The FHL groups together hospitals in Luxembourg, defends their occupational interests and promotes all progress in the hospital sector including the wellbeing of the patient. It does this in a spirit of perfect political and religious independence.
The FHL was founded in 1948. It began as a structure grouping hospital managers and administrators, predominantly congregationists, who met regularly to resolve common issues. In January 1965 the FHL officially became a non-profit organisation with the development of its statutes. In terms of its legal existence, the FHL is now 48 years old.
Over the last 50 years the healthcare sector has changed in structure and modernised significantly. The FHL has taken account of these changes and adapted its missions accordingly. Today, in line with its statutes, its roadmap has expanded. The FHL’s current missions include:
1.To develop a short term and long term strategy for the hospital sector, and consequently a platform for exchange and close consultation between its members with the objective of coming to agreement on the major issues in the sector.
2. To ensure, to guide and to facilitate the practical implementation of decisions made by implementing the common strategy and to work to this end with both public and private stakeholders.
3. To conduct negotiations on behalf of its members with social security institutions on legal agreements and to mediate between its members and the public authorities and social security institutions.
4. To represent its members against third parties for the positions and actions jointly decided and conduct negotiations on behalf of its members for agreements with third parties.
5. To work together with its members to promote scientific and technical progress and innovation.
6.To organise and develop relationships with foreign hospital associations and to adhere to international organisations with similar goals.

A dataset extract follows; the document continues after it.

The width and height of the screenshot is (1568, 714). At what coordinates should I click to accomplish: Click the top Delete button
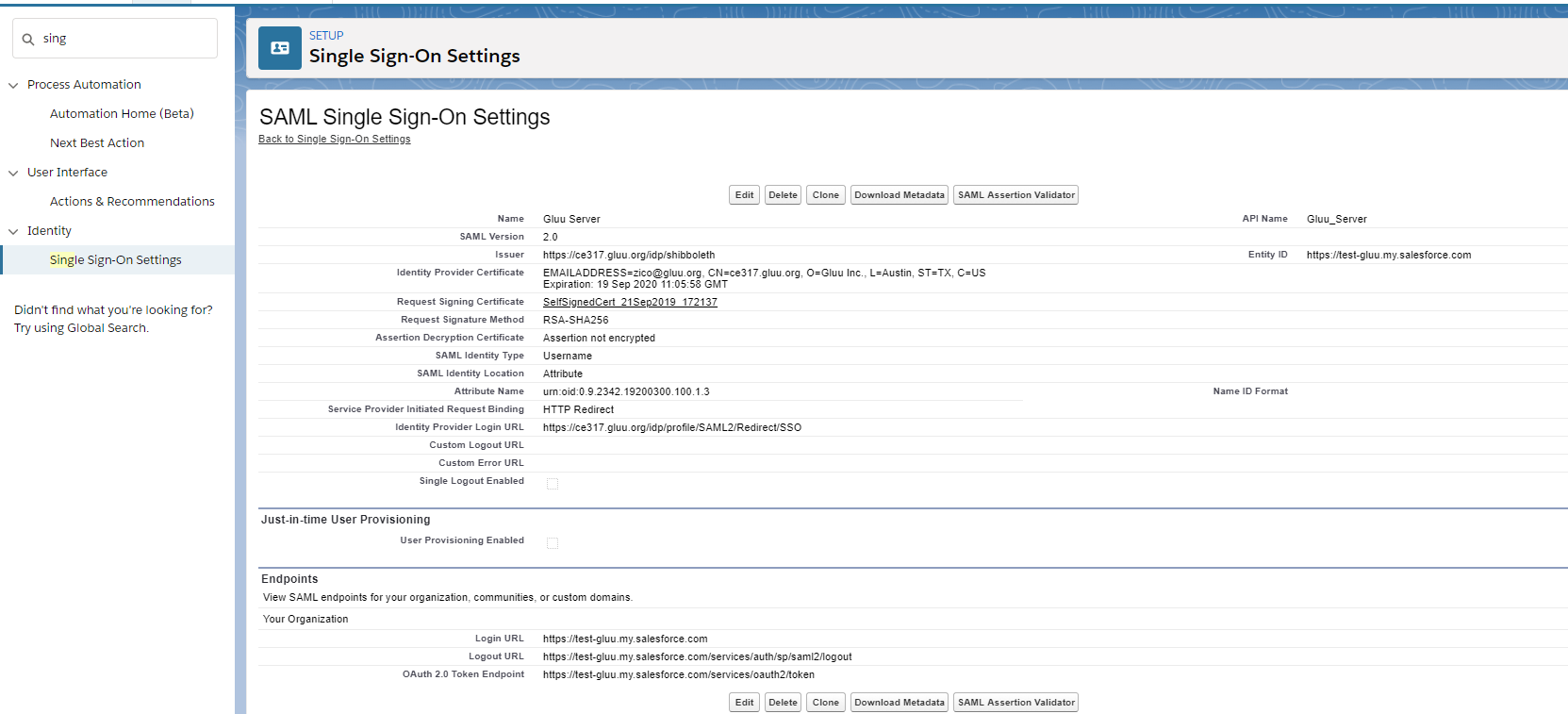pos(783,195)
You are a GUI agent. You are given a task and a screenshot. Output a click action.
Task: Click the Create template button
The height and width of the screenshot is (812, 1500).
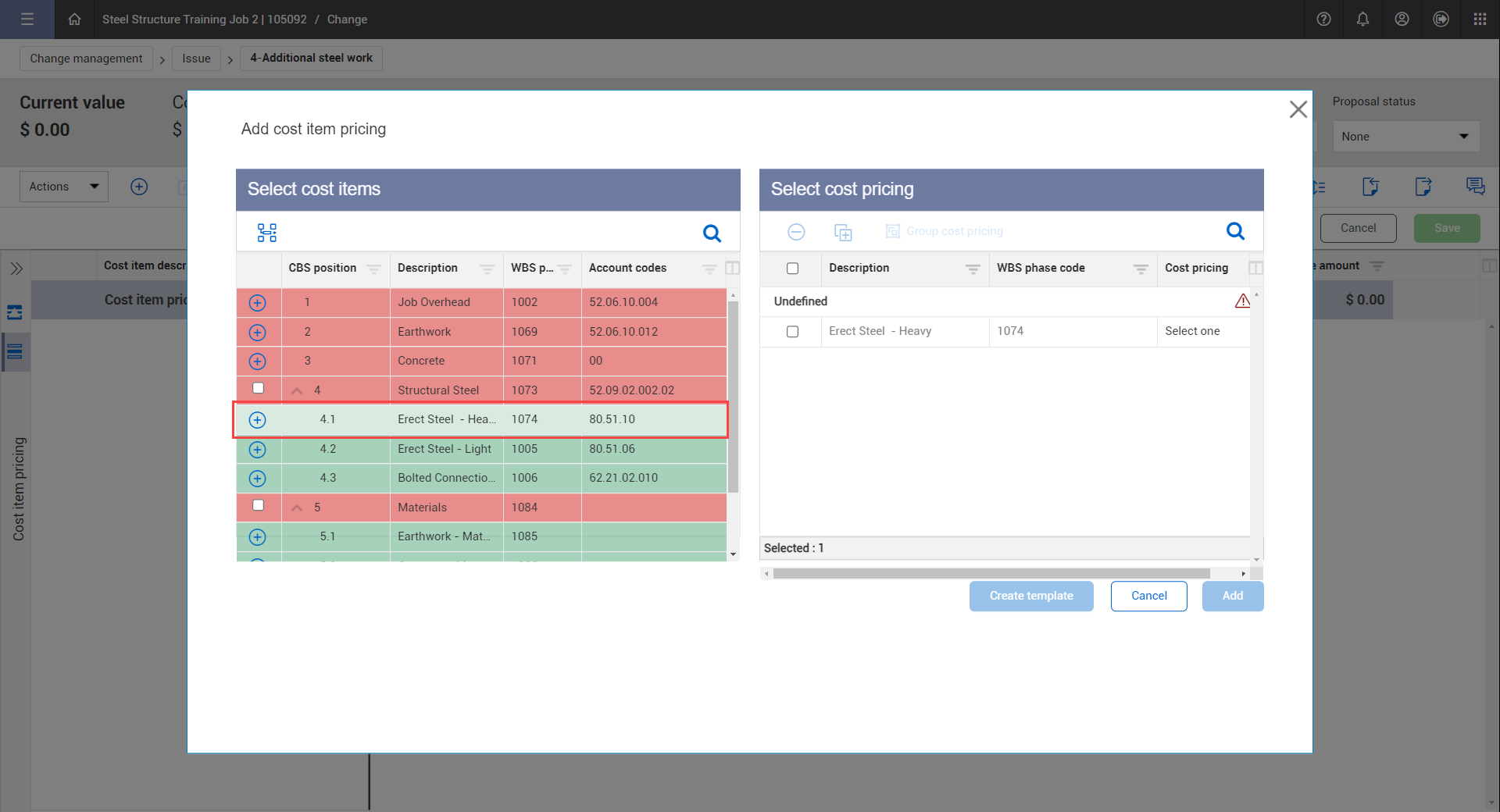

7. In general to ensure and meet the common and special interests of all its members taking into account the various legal and regulatory provisions, especially in terms of public health.
FHL currently has 12 members, including four regional hospital centres, one general hospital, 3 national centres (radiotherapy, cardiac surgery and interventional cardiology, physical therapy and rehabilitation) and four specialist institutions (obstetrics and gynaecology, psychiatry, postacute care).
Activities and Future Plans
In recent years the FHL has been particularly active and restructured itself. Today the association works as a platform for interdisciplinary exchange and close cooperation within the framework of medical, nursing and administrative issues to achieve operational and strategic goals. The association has also participated in legal consultations, developing the modifications set out by the law of December 17 2010 on the reform of healthcare and the establishment of the grand-ducal regulations to clarify the procedures for implementing the 2010 law.
The FHL also contributed, under the auspices of the National Health Fund, to the establishment of a uniform analytical accounting plan for the sector for greater transparency in spending, in force since January 2013.
The association collaborates closely with stakeholders to reach agreements within the hospital sector. Since its creation, the FHL has negotiated with the trade unions on collective labour agreements. Framework agreements have been reached with the doctors’ association (AMMD) concerning the content of contracts between doctors and hospitals. The FHL has also taken the lead in drafting a standard contract for doctor coordinators (Draft standard contract FHLAMMD). Its implementation raises high expectations for the increased responsibility of doctors for internal management.
FHL is an actor and motor in the realisation of national and international projects. For example the FHL created the economic interest group LUXITH G.I.E on the 20th December 2012 with the support of hospitals in Luxembourg. The group focuses on the implementation and operation of common services, software and IT infrastructures. The group will work closely with the e-health agency to implement national projects such as the EAI Mammography service.
FHL is involved with areas to promote innovation and technological progress in the interest of hospital staff and patients. FHL participates in the European project HAPPI (Healthy Ageing – Public Procurement of Innovations). The project aims to link together European organisations involved in public sector health procurement in order to identify innovative and sustainable products and solutions to help people age well and support the hospital staff in charge of them.
The FHL positions itself as a unifying catalyst in the hospital sector. Many strategic plans for the health sector in Luxembourg are under consideration. Among the most emblematic include the creation of competence centres, the coordinated development of a codification of acts based on hospital diagnoses (ICD10) and medical procedures (ACPC), the creation of a single analysis laboratory for hospitals and the implementation of a plan for logistics services.